*Text shown:*
==========

Telepresence robots, which resemble computer tablets on wheels, enable two-way audio and video communication. Using such a robot, a UTA nursing faculty member or student can move about a clinical space in another location and interact with patients and other caregivers. Additionally, up to five individuals can log onto a telepresence robot during each session.

“We’re excited to have new robots coming to our college and putting students in the driver’s seat,” said Jennifer Roye, assistant dean for simulation and technology and project co-director. “At CONHI, we’ve seen that these robots are a helpful and creative solution to training students safely during the COVID-19 pandemic, one that will also help us increase educational access for our students in remote locations in the long term.”

==========

*Supplied material:*
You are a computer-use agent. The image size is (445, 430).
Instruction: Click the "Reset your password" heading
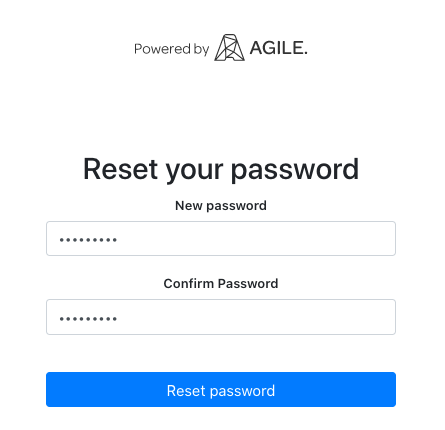click(x=221, y=170)
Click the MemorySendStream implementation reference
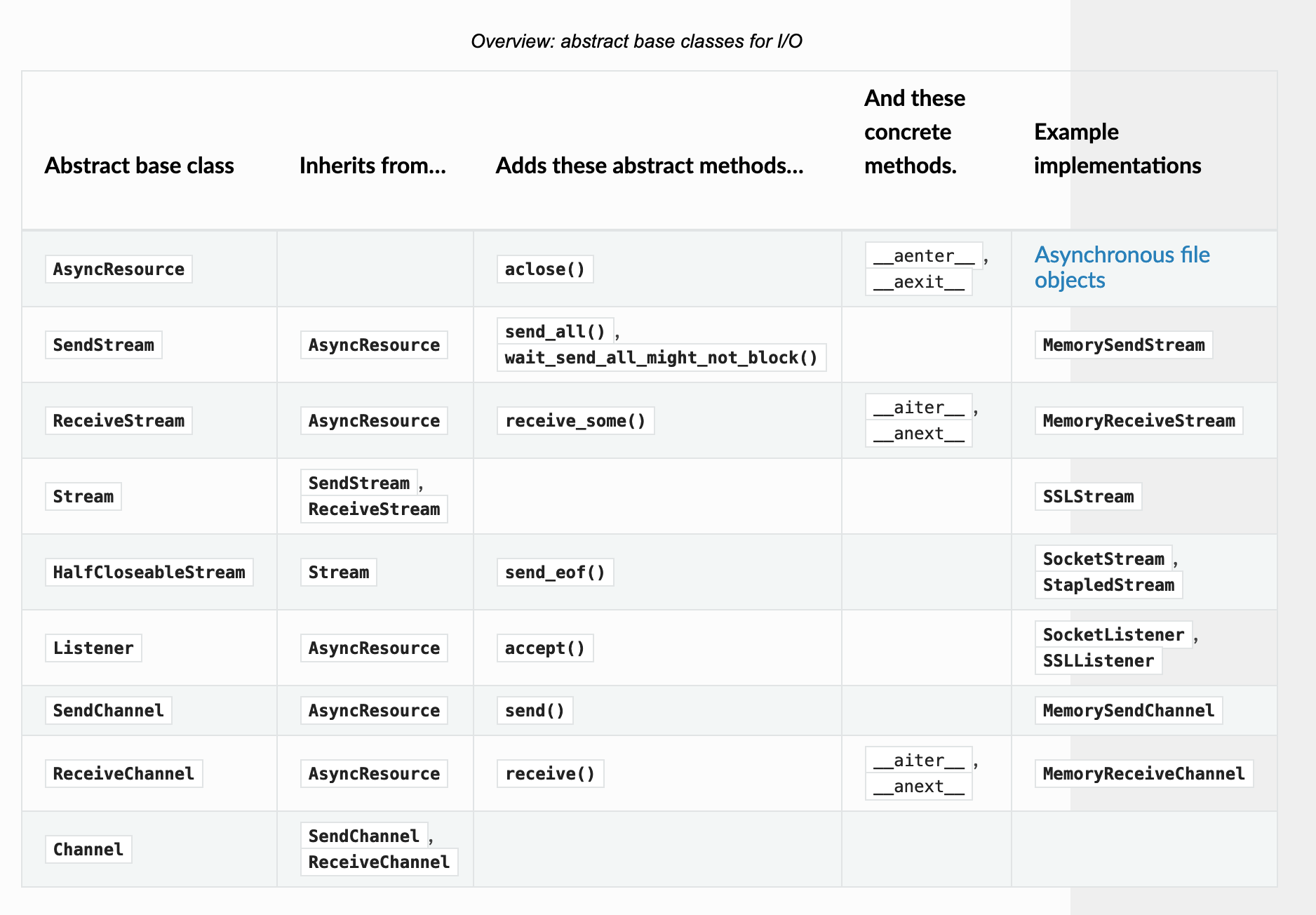1316x915 pixels. (1123, 345)
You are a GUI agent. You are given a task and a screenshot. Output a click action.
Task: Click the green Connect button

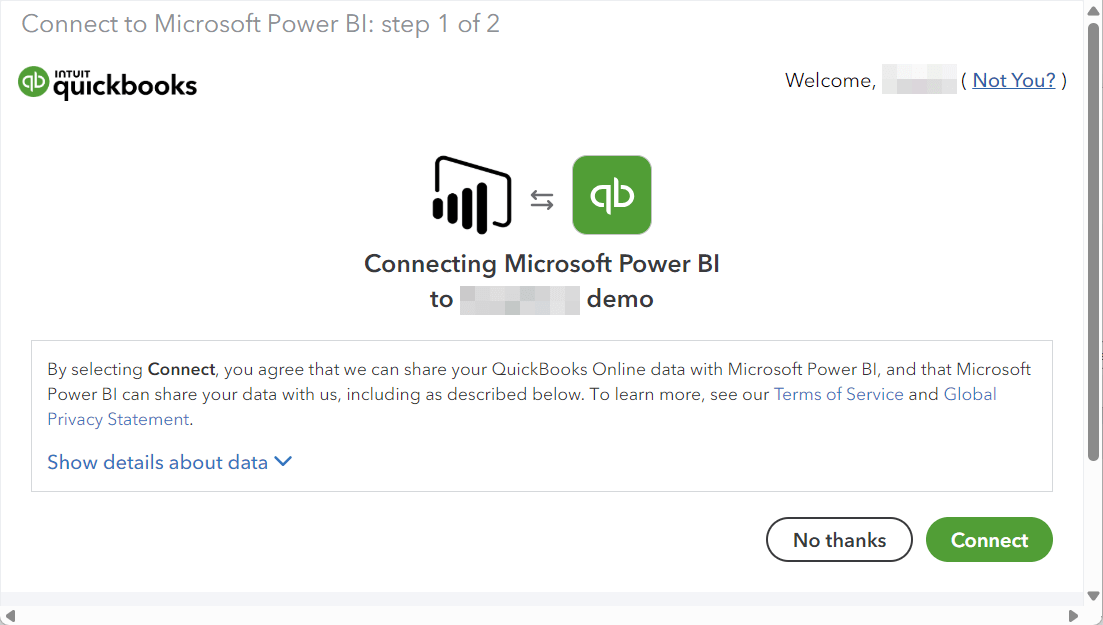[x=989, y=540]
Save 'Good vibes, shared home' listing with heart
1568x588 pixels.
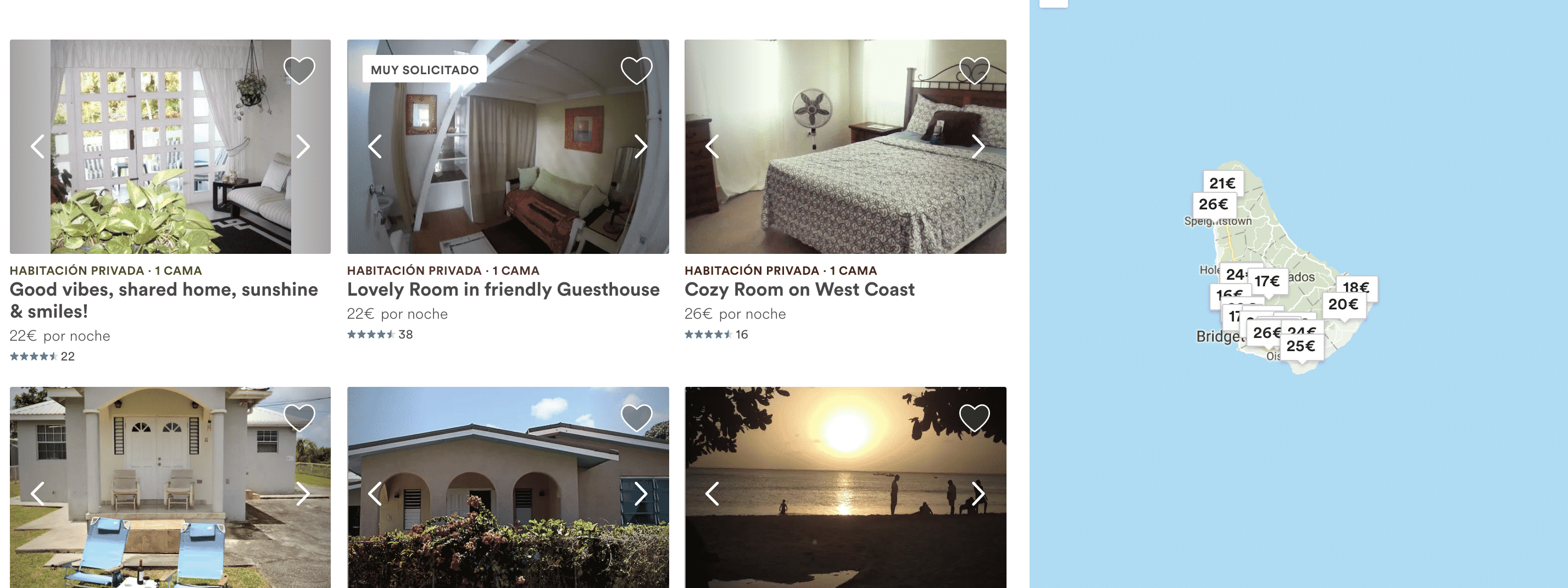299,70
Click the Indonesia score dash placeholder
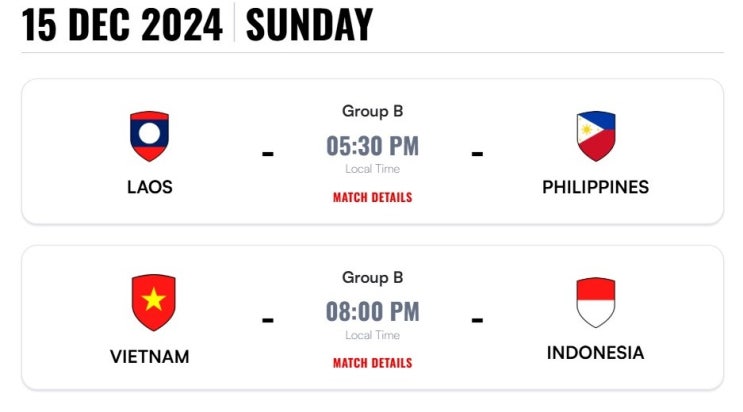Viewport: 743px width, 412px height. (x=477, y=320)
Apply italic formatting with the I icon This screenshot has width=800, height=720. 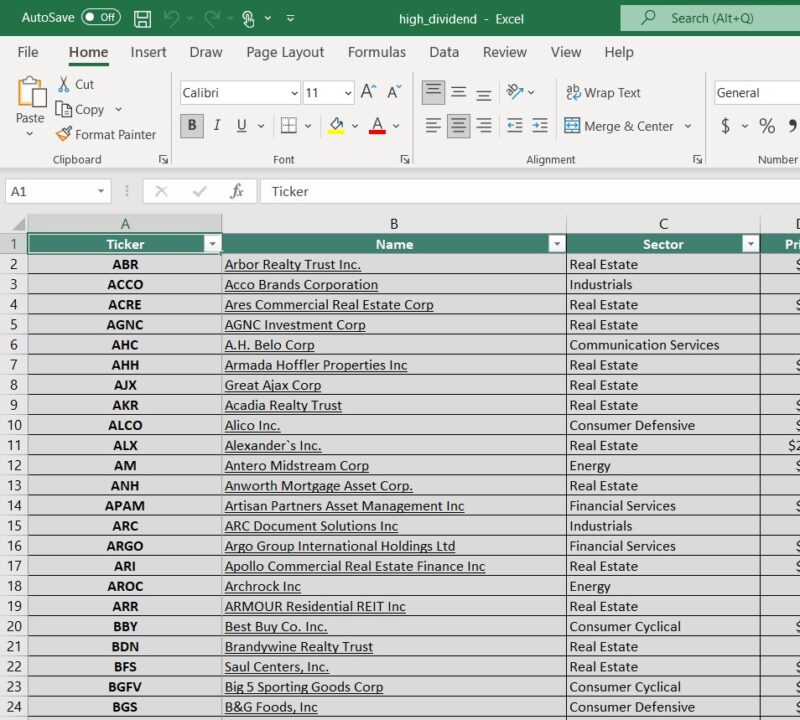tap(216, 126)
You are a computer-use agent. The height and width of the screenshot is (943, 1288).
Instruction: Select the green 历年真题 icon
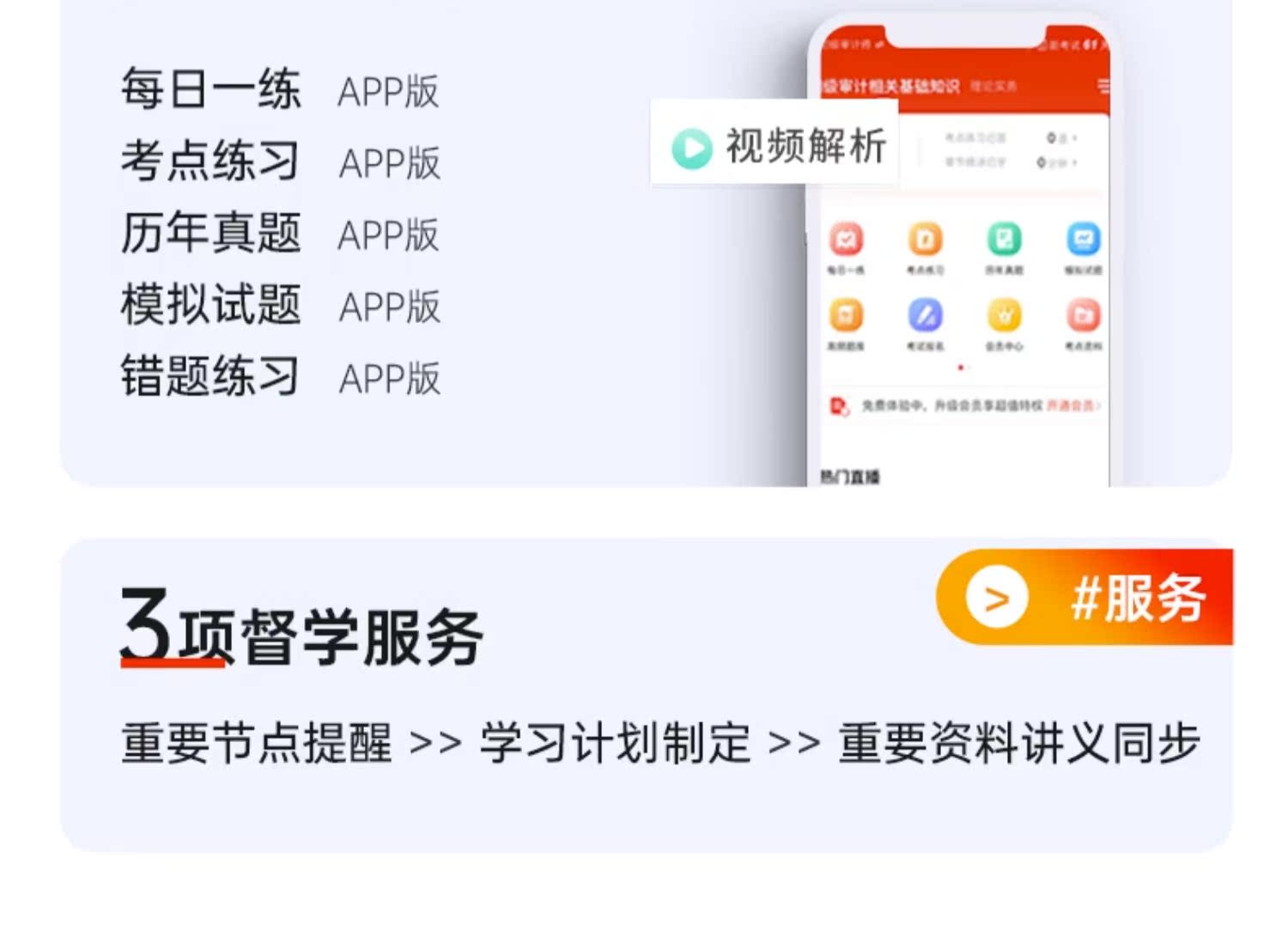tap(1004, 240)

==========

*What you will do:*
a. In the passage on telepresence robots, how many individuals can log onto one robot during each session?
b. Write the next part of the passage on telepresence robots in nursing education, starting after its final sentence.

*Answer section:*
a. Up to five individuals.

b.
UTA will also be able to obtain more task trainers, which are portable devices that allow nursing students to practice their skills remotely when social distancing and COVID-19 precautions prevent them from attending a traditional skills lab. The trainers have simulated anatomy that allow students to practice, for example, nasogastric tube insertion or oxygen administration. These trainers enable CONHI to improve its instruction to distance sites that previously had no comparable practice equipment. They are estimated to help more than 200 students each semester.

“One additional benefit from this grant will be the increased access to training that our rural students will receive with the new skills trainers,” said Meagan Rogers, clinical assistant professor and project co-director. “Many students in rural communities lack robust health care training equipment, and we will now have additional tools at our disposal to help them long after the pandemic ends.”